Elsewhere in the ranks of Specialized riders, the Quickstep Floors team maintained their characteristically dominant form carried through from the Spring. Quickstep sent a team that could cover all quarters during the Giro with no less than three debutants. Ordinarily, riders on their maiden voyage into riding Grand Tours would be given a fairly short list of instructions that might include, “stay safe, help the team, get in a breakaway, make it to the finish.” The Quickstep boys, however, are never ones to come quietly.

It was a bumpy start for Fernando Gaviria, twenty-two years old, and riding his first Grand Tour with a mouthful of braces. After a bumpy start, the Colombian sprinter and his team executed a tactically perfect attack to steal the win out from under the sprinters’ noses in the crosswinds into Cagliari. This first win opened the flood-gates and by the end of the second week, he had added three more to his record book and wrapped up the ciclamino jersey of the points classification. With Gaviria on form, those around him paled into insignificance, André Greipel included. The young Colombian made it look so easy. His exploits at the Giro d’Italia have set sprinters the world over to quaking in their boots. All except Marcel Kittel, who, while they’re on the same squad, will never come up against the newest kid on the block.
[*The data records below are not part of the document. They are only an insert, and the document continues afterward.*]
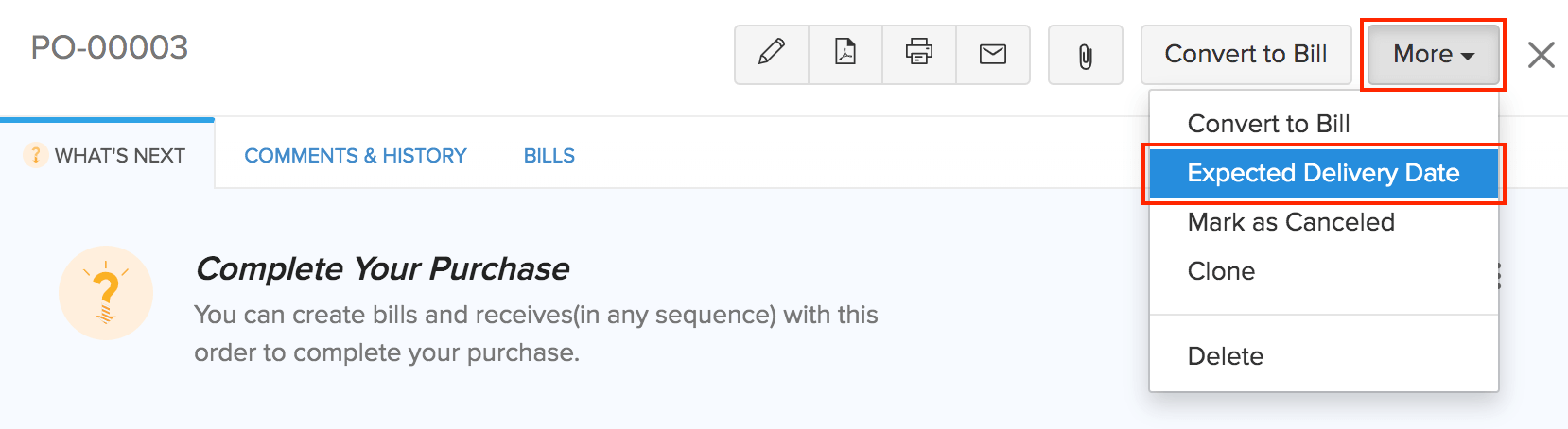The image size is (1568, 429).
Task: Select Expected Delivery Date menu option
Action: pyautogui.click(x=1323, y=173)
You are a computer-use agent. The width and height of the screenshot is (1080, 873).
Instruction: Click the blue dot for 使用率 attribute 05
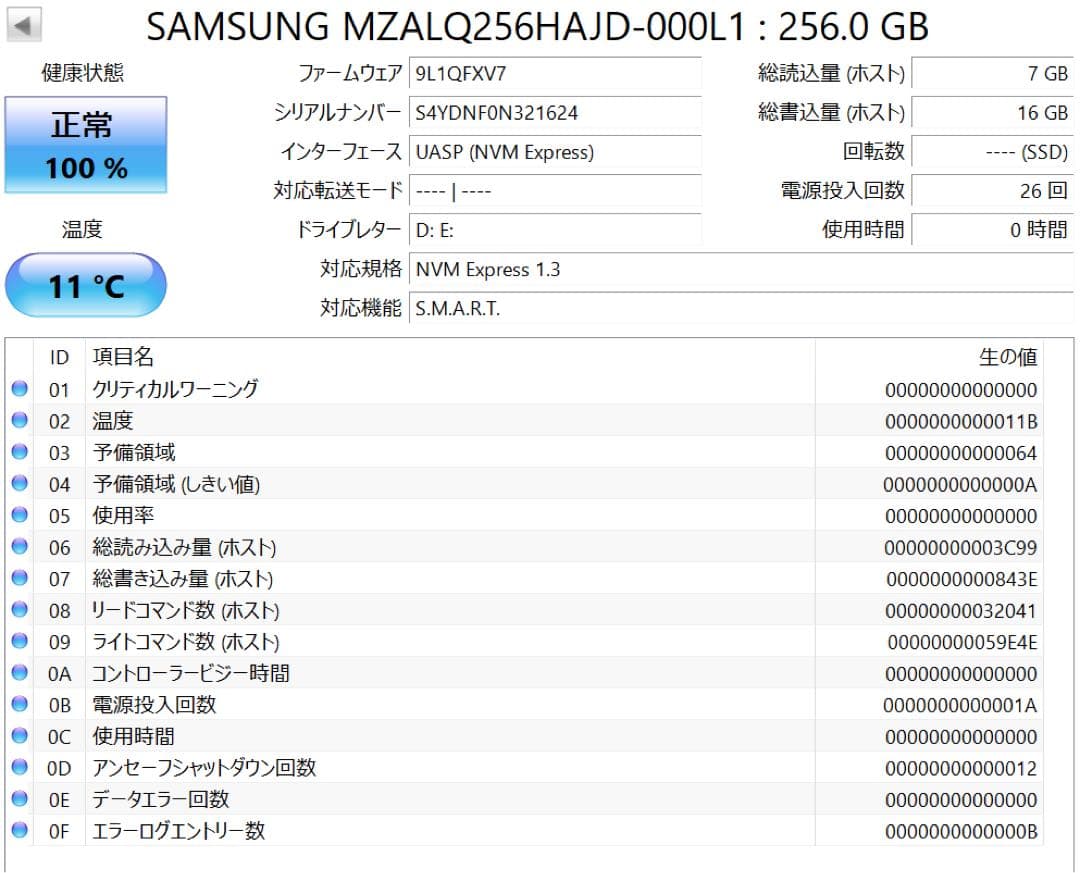click(18, 515)
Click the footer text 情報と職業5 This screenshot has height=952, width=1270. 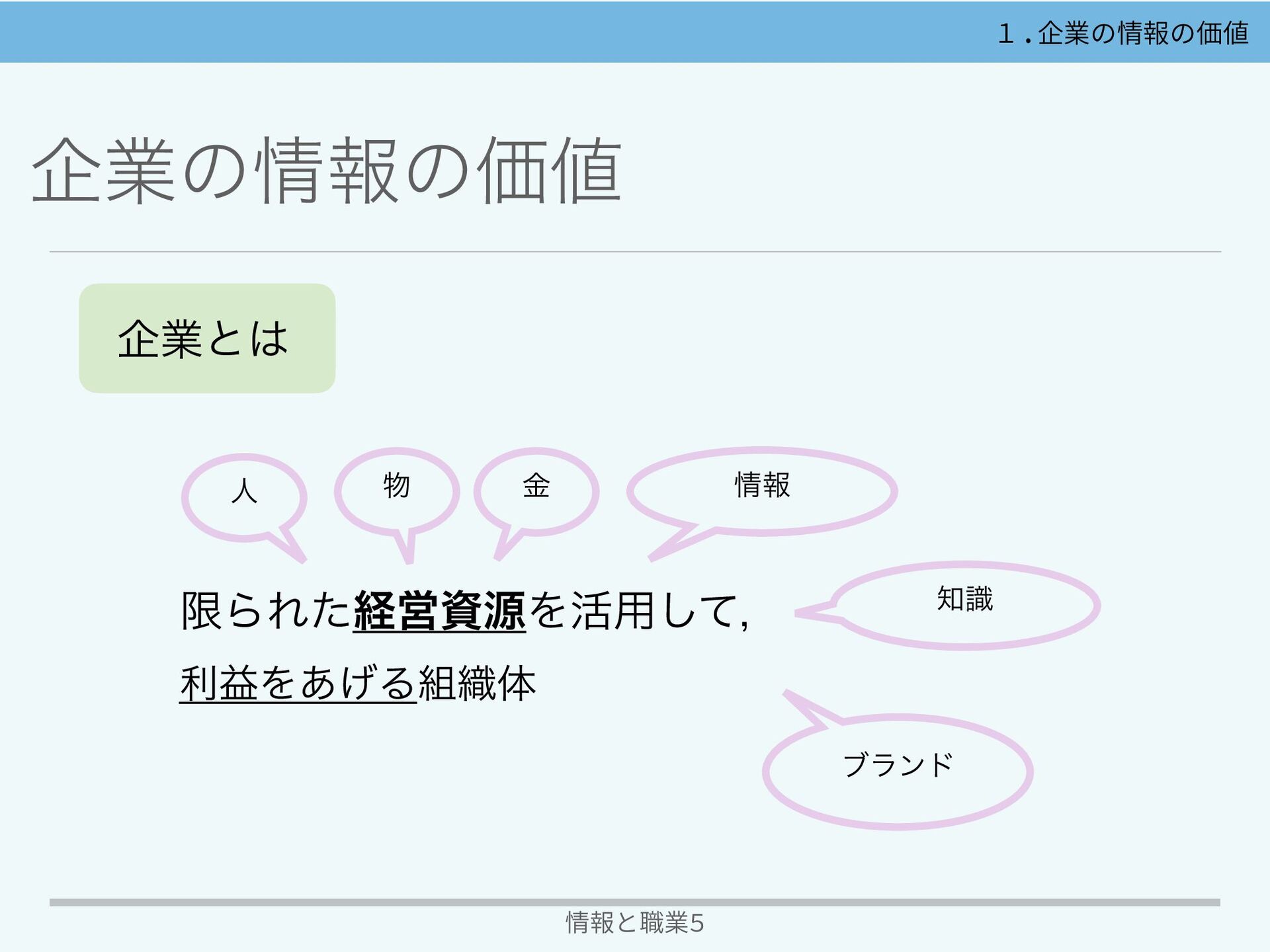[634, 922]
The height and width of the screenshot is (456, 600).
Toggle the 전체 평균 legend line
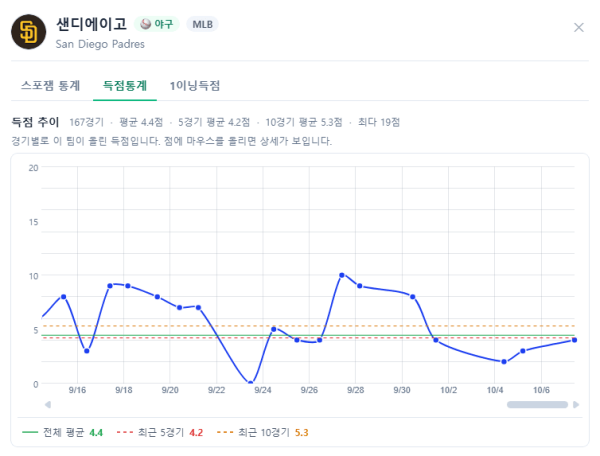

With his first ever stage win at his first ever Grand Tour, Gaviria also claimed the pink jersey of the race leader. He could not be expected to hold on to it though with a summit finish on stage 4. But if you know you’re going to lose the jersey, who better to pass it on to than your teammate? Bob Jungels is the team’s young GC hopeful who last year won the Best Young Rider’s white jersey after spending four days in pink. At this year’s 100th edition, he looks like he has made great improvements to his climbing legs, only suffering badly on stage 9 to Blockhaus. By doubling up in the white jersey competition, Jungels confirms that he is waiting in the wings for a big victory. He is a rider like Dumoulin who had to turn himself from a time triallist into a climber in order to compete in the GC, and there’s no reason why Jungels could not do the same.

These riders are no longer ones to watch, they have arrived, and they are here to threaten the sitting champions. The next few years will be exciting for these riders and as long as they ride Specialized, we’ll be keeping a close eye.